STAY AWAY FROM SECURITY MATTERS – MZUTHINI
MBABANE – Mzuthini Ntshangase, Commissioner of His Majesty’s Correctional Services (HMCS) has told the media to stay away from security matters.
Ntshangase was questioned following claims by human rights activists who criticised the Correctional Services Department for putting Editor of The Nation Magazine Bheki Makhubu and human rights Lawyer Thulani Maseko in keg irons.
The Commissioner of HMCS, when questioned on why convict Celani ‘Maponi’ Ngubane participated in a crime prevention exercise without shackles, told this reporter that this publication should stay away from security matter.
Ngubane is serving a 60-year sentence for armed robberies, housebreaking and theft, and murder.
“Angsibendzeli iTimes mina (I don’t work for the Times). We decide on matters of security. Stay away from security matters, period!” he said before ending the interview.
In his prime, Ngubane would disguise himself as a female by wearing dresses and weaves to evade arrest as police officers combed kaKhoza location and the surrounding forests in search for him and his gang whose crime wave gripped the nation at the time.
Ngubane, who was convicted of murder, armed robberies, housebreaking and theft , has been making public appearances without leg irons in schools in which, alongside other convicts, they told pupils about their life of crime and that it does not pay.
In a community service exercise, Ngubane declared that he was a Christian and informed pupils that he was demon-possessed when he committed the aforementioned crimes. He visited schools to warn pupils to steer clear of crime, countrywide, as part of a community outreach programme.
Ntshangase, in yesterday’s publication, had said suspects were made to wear leg irons for security reasons.
He had said for security reasons, HMCS could not publicly discuss why some suspects were put in shackles.
On the case of the duo of Makhubu and Maseko, Ntshangase had said HMCS considered each case differently, and used their discretion whether to use handcuffs or leg irons.
“I know you are asking about the recent case. Sometimes it is to allow the people to use their hands to hug their relatives,” he said.
He also said they treated each case differently, and looked at the suspect’s situation.
The duo was in leg irons during their High Court appearances which the Lawyers for Human Rights (LHR) believed was an action they understood was meant for hardened criminals.

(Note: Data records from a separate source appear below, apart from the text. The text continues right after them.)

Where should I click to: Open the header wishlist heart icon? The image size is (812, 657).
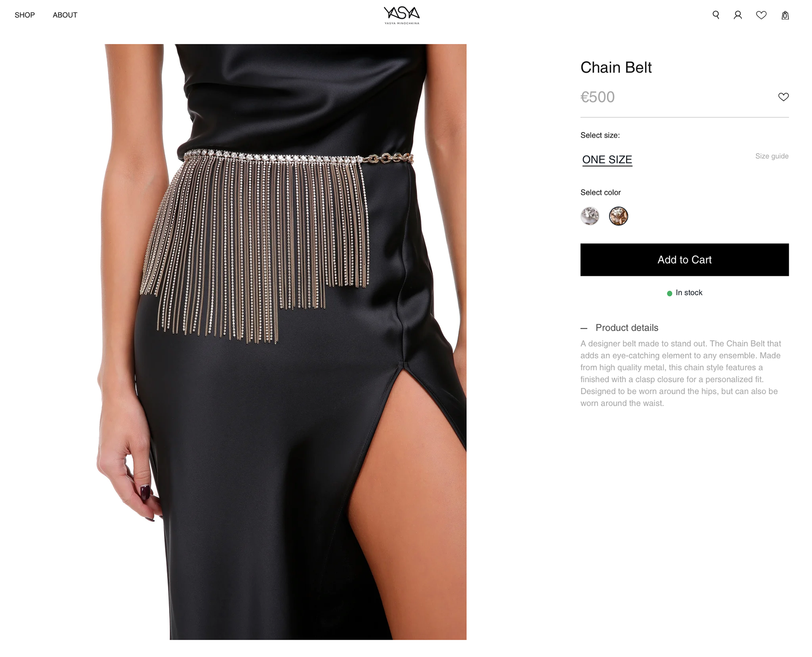(761, 15)
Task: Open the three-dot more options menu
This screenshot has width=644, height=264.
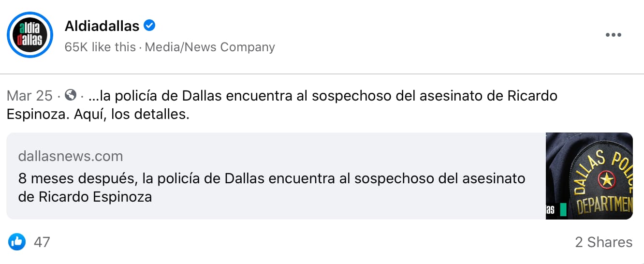Action: [x=613, y=35]
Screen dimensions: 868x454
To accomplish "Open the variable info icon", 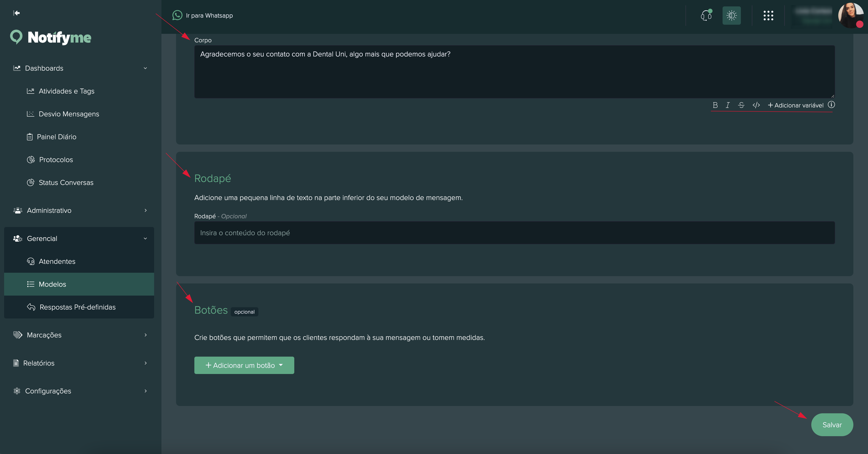I will pyautogui.click(x=831, y=105).
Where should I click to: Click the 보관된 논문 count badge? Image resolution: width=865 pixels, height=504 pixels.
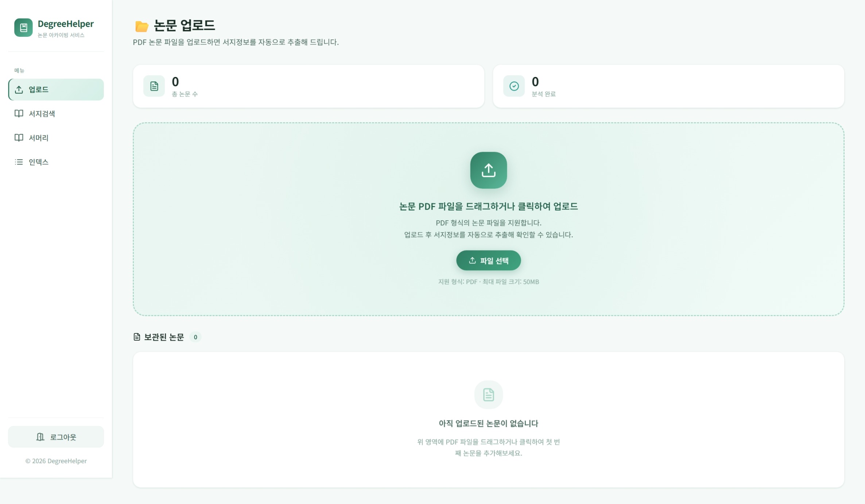[x=195, y=337]
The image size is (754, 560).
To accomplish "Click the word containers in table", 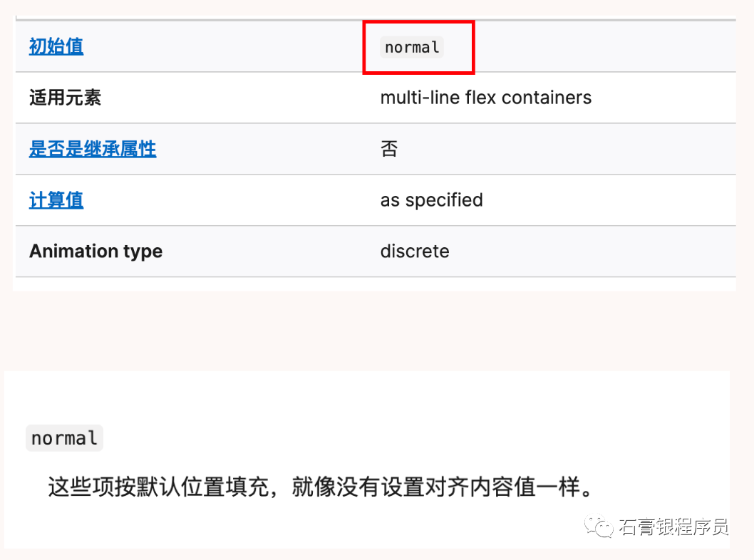I will [x=547, y=98].
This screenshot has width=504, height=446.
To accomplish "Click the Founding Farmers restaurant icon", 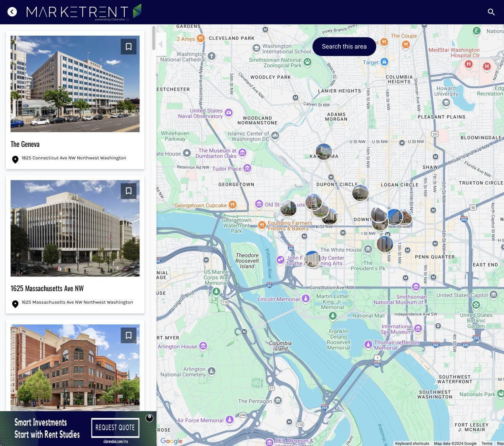I will [x=261, y=224].
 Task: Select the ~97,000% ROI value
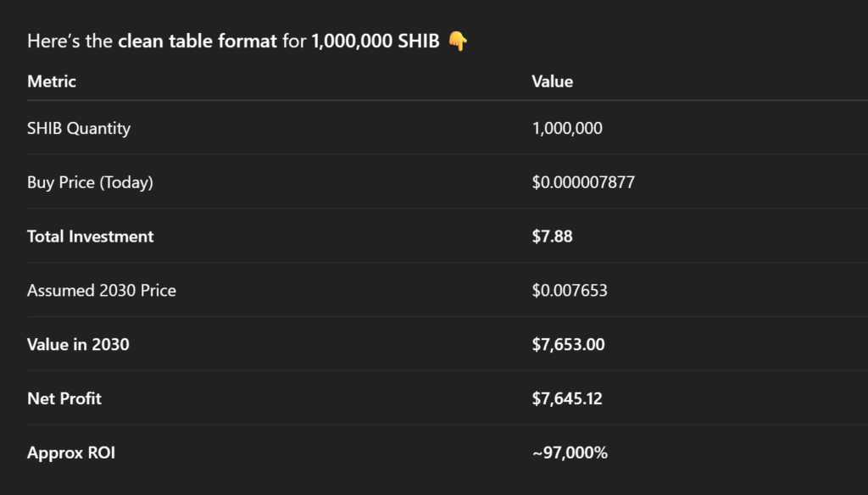click(x=570, y=453)
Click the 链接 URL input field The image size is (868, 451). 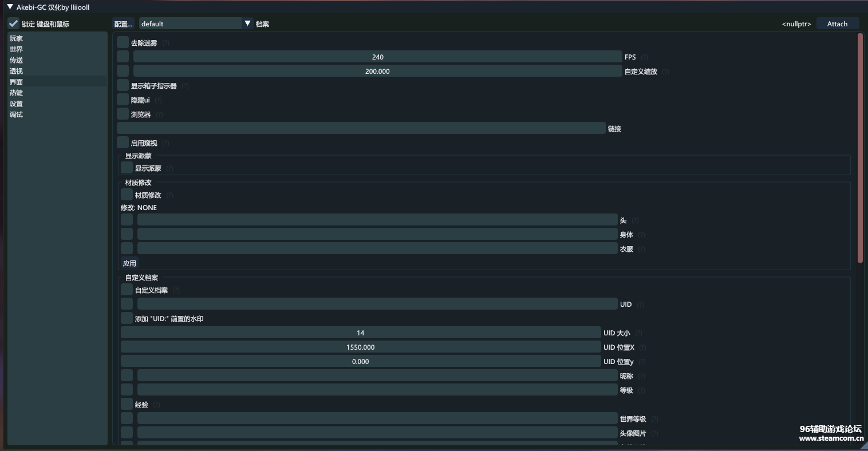[361, 128]
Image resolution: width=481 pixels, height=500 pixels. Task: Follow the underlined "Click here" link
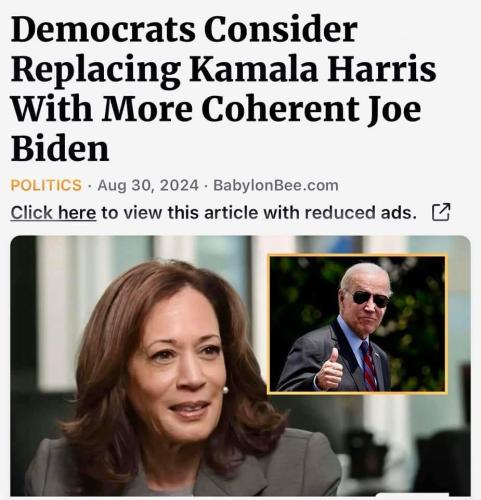53,213
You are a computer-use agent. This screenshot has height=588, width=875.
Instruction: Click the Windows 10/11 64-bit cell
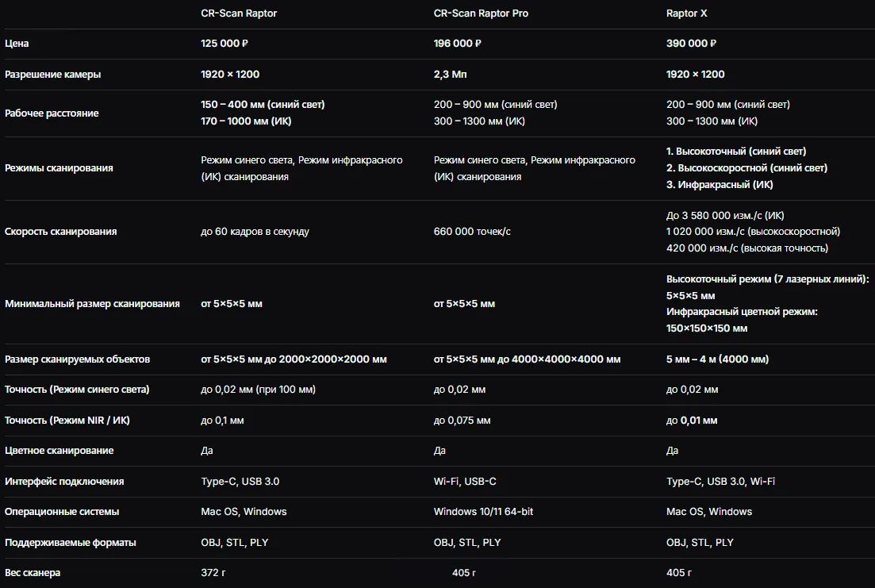coord(483,512)
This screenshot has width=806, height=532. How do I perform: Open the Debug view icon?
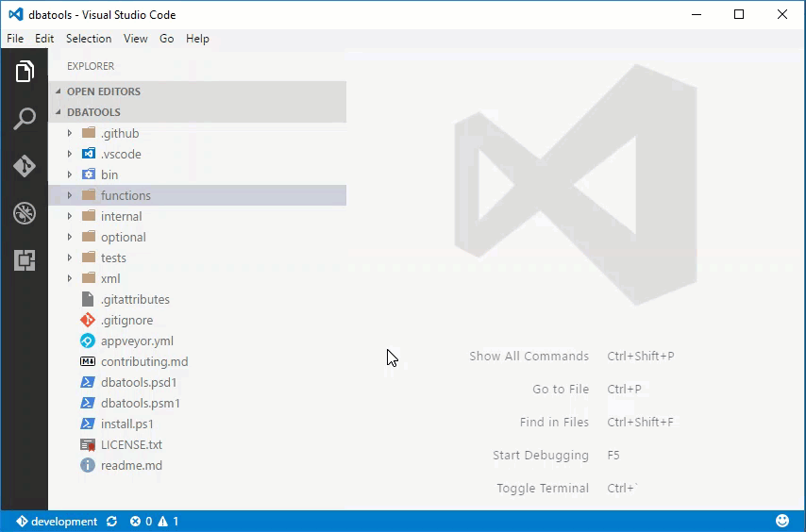(x=25, y=213)
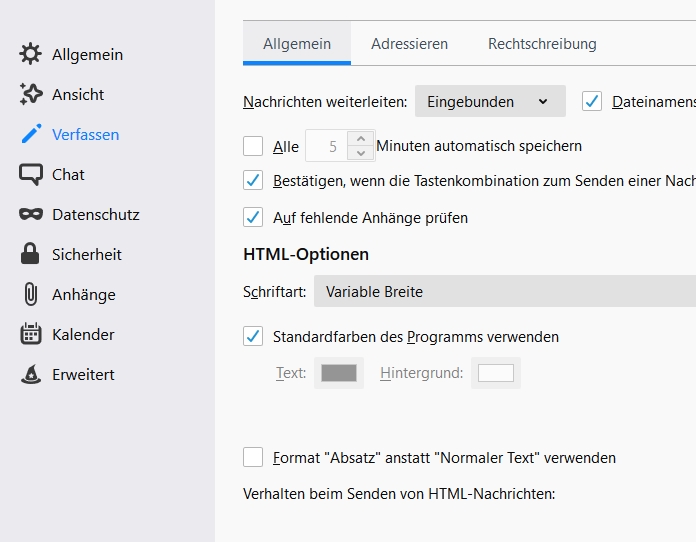Viewport: 696px width, 542px height.
Task: Click the Erweitert wizard hat icon
Action: pos(31,374)

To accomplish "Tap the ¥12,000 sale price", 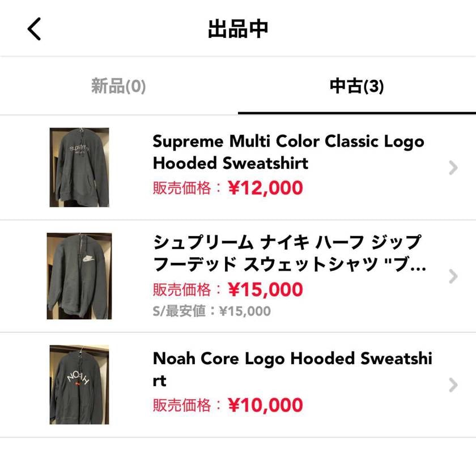I will pos(266,187).
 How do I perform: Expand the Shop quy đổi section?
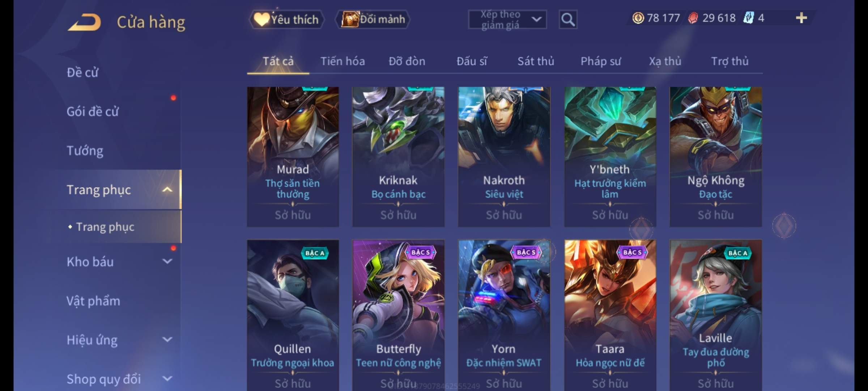pos(167,378)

On the other hand, Sipho Gumede of LHR in a previous interview, said they (Lawyers for Human Rights) did not approve of the treatment received by Makhubu and Maseko.
“It is not understandable especially since the institution is now a Correctional facility. There was really no need for them to wear chains and large padlocks. It gives a wrong impression of the country and its Constitution. The fine for their offence is E500, why then have them in shackles for such a crime?” he wondered.
Gumede had also said looking at the character of the suspects, they had no potential to break free and flee.
Civic groups also concurred with Gumede’s statement.
Lomcebo Dlamini of the Swaziland Coalition of Concerned Civic Organisations (SCCCO) said putting the two in leg irons was more degrading than their arrest.
“Maybe it is allowed in the law but generally we did not see the need to have them in leg irons,” she said.
She further said the two were subjected to inhumane and degrading treatment, and it should not be done unless the suspect was violent and needed restraint.
She said the duo was still innocent until proven guilty, and they should not have been subjected to such treatment.
Vincent Ncongwane of the Trade Union Congress of Swaziland (TUCOSWA) had also said the leg irons were excessive.
“The law which allows for this to happen should be visible to everyone. If people are put in leg irons for such a crime, then what happens to a murderer, does it mean they will shackle his arms and legs?” Ncongwane wondered.
Nkosinathi Manzini, Secretary General of the Law Society, said they did not know what criteria was used as this was usually seen on hardened criminals.
He said they did not know the policies and regulations used in this case. “If the policy says every prisoner should be shackled, then we understand. But if they use discretion, it raises a question why these people who are not hardened criminals are given such treatment?” Manzini asked.